(MATERIAL PROVIDED)

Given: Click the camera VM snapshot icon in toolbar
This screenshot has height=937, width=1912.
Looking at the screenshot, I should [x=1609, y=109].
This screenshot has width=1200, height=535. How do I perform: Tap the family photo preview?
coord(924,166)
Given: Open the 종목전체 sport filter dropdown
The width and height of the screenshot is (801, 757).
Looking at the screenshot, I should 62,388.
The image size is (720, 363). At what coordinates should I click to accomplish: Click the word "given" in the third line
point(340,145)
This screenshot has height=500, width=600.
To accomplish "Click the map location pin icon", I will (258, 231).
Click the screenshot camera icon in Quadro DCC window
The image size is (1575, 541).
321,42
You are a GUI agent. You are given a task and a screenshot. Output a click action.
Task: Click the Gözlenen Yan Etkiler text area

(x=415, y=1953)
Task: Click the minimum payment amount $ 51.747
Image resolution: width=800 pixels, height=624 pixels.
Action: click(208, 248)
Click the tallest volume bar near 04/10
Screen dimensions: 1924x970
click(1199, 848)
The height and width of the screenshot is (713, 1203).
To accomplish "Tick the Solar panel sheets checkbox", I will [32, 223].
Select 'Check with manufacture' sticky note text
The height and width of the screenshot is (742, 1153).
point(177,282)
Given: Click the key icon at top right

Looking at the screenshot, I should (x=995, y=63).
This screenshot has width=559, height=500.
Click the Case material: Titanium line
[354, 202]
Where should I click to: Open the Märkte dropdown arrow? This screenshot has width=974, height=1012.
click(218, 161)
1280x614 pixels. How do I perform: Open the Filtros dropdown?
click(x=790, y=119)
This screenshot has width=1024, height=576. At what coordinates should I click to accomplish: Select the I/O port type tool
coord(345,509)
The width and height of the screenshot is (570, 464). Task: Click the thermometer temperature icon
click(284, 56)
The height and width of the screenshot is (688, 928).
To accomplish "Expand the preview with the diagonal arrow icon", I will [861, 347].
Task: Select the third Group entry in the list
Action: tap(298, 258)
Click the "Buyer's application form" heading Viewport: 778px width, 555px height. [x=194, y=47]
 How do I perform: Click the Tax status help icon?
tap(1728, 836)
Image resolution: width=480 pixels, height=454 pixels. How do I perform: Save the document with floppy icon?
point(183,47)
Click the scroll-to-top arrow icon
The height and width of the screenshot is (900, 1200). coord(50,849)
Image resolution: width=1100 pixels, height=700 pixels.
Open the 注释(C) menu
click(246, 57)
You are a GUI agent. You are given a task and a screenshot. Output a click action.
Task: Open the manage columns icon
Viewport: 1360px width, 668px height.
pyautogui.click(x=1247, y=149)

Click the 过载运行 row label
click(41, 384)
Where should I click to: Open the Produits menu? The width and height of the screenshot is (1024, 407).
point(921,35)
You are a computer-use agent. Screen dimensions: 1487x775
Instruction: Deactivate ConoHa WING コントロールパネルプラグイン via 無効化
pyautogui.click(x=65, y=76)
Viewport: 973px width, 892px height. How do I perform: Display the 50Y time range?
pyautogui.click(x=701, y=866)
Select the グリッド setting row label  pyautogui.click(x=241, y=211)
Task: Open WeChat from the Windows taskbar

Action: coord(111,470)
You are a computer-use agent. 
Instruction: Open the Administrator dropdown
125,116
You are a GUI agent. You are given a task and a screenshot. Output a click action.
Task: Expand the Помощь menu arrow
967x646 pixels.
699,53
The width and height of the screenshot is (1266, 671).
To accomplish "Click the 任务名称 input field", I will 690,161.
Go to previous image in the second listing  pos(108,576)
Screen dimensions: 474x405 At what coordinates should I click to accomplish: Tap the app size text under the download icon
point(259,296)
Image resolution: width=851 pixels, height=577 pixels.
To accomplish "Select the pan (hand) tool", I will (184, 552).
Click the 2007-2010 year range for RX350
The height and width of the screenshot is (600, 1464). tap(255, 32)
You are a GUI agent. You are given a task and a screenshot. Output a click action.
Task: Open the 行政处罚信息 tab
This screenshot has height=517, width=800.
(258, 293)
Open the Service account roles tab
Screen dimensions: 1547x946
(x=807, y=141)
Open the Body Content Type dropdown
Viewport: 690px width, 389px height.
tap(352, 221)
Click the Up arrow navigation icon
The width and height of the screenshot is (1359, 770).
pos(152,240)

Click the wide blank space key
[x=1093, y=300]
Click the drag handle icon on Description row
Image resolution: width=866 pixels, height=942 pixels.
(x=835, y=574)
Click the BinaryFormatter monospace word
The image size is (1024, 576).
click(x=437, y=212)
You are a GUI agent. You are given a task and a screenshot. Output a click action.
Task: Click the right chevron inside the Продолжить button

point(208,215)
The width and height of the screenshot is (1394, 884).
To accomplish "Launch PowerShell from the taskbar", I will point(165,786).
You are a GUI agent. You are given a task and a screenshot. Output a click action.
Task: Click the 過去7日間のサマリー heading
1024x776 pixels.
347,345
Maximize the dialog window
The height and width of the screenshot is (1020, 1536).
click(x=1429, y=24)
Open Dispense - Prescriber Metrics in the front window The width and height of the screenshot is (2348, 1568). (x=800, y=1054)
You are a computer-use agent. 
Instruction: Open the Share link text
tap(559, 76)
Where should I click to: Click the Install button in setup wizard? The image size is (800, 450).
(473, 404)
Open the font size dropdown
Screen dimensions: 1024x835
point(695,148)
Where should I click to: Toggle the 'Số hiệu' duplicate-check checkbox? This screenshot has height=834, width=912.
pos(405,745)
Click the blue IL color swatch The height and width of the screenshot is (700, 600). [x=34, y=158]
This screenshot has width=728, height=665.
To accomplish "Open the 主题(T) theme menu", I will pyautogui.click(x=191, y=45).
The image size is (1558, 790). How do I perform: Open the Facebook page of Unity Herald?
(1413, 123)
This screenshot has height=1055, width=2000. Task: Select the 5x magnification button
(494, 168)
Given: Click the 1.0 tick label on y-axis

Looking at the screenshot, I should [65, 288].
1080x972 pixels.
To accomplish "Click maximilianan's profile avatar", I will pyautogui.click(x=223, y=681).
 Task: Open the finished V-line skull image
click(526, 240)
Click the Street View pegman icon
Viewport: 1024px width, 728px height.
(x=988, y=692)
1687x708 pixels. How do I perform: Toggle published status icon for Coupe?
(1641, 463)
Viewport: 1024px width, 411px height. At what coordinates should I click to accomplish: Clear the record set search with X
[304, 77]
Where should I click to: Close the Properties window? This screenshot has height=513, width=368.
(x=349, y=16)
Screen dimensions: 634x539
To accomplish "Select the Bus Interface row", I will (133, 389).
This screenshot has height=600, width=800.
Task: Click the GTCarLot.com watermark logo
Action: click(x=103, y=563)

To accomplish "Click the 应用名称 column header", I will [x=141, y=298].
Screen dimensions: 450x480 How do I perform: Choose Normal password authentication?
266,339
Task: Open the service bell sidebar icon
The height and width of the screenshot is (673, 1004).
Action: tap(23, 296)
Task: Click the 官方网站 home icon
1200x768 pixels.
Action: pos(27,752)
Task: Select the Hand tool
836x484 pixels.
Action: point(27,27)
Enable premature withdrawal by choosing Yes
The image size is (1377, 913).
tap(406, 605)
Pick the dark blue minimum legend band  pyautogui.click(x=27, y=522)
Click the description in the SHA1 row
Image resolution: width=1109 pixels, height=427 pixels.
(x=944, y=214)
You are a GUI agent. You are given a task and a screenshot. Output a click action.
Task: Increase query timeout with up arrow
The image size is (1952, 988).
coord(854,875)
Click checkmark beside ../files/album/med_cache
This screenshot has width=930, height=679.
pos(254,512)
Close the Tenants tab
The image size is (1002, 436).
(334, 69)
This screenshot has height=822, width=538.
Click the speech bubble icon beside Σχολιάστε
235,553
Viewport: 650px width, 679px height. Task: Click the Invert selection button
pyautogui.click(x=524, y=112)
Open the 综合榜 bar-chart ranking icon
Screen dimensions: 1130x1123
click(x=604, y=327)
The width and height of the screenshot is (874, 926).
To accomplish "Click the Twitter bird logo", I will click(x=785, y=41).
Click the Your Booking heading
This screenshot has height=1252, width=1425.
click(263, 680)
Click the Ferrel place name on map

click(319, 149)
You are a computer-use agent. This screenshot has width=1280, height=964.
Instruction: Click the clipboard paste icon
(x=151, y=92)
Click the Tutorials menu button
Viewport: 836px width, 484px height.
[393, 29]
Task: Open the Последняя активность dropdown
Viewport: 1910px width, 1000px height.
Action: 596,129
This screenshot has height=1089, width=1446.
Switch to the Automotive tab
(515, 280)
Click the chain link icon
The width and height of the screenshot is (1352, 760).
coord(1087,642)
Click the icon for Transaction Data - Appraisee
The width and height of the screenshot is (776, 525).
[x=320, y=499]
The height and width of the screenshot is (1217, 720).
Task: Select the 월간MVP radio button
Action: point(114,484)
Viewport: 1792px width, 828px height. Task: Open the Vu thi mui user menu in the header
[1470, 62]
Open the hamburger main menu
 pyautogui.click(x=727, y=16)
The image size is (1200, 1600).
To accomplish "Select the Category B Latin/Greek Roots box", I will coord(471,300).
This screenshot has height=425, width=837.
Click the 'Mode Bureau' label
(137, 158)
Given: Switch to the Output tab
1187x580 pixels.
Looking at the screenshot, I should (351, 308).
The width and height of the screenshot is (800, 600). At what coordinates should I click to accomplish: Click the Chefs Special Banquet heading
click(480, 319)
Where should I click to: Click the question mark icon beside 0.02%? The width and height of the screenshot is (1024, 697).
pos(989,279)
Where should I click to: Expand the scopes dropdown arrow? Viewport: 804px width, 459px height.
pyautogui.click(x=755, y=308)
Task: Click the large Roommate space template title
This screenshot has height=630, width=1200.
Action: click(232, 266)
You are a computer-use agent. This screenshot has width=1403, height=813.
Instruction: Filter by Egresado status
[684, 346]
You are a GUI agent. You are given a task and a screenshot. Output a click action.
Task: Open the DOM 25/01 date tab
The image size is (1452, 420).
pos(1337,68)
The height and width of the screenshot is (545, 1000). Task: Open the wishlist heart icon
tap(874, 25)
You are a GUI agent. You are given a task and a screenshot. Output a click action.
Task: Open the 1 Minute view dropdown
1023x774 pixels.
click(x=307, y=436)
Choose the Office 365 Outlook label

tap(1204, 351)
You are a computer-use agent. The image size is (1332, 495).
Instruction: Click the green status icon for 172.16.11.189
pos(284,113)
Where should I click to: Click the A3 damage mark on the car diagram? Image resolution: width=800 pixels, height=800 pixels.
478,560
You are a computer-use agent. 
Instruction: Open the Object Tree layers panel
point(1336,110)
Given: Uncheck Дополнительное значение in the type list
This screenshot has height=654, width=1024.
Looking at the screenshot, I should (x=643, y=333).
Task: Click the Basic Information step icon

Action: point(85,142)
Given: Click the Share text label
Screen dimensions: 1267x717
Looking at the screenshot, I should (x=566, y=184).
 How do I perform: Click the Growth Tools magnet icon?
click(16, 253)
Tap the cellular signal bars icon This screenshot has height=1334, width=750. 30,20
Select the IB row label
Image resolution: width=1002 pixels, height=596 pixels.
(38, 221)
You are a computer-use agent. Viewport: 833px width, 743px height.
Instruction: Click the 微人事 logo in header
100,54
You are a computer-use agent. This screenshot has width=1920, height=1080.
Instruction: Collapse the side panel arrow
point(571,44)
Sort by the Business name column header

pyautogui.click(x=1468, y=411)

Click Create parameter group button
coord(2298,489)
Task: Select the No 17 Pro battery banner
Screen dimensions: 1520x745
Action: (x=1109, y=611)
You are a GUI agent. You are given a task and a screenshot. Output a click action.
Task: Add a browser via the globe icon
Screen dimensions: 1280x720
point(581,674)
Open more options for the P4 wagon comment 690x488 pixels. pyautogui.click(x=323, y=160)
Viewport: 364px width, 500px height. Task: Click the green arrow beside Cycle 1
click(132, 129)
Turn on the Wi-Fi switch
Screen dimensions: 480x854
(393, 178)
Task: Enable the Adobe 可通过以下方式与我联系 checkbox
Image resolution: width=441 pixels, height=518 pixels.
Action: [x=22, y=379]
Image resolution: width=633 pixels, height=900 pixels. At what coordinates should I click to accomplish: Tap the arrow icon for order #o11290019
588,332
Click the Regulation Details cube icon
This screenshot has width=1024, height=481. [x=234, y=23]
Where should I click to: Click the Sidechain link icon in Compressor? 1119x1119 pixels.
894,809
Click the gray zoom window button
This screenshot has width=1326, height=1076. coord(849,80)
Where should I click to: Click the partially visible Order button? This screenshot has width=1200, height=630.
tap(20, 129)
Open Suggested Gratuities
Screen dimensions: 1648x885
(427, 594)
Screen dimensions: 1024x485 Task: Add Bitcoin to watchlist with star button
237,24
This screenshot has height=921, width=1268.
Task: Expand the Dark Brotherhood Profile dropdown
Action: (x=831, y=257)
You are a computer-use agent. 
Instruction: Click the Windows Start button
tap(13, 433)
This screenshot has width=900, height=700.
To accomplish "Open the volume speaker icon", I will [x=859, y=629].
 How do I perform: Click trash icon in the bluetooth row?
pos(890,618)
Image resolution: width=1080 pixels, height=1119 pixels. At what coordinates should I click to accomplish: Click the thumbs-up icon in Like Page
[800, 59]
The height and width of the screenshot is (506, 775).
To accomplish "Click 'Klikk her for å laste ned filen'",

(End MATERIAL PROVIDED)

Starting at the first line of the records, print each line exactly, stopping after the line that contains "Given: Open the 종목전체 sport filter dropdown".

### [TASK OUTPUT]
Given: Click the camera VM snapshot icon in toolbar
This screenshot has height=937, width=1912.
Looking at the screenshot, I should [x=1609, y=109].
This screenshot has width=1200, height=535. How do I perform: Tap the family photo preview?
coord(924,166)
Given: Open the 종목전체 sport filter dropdown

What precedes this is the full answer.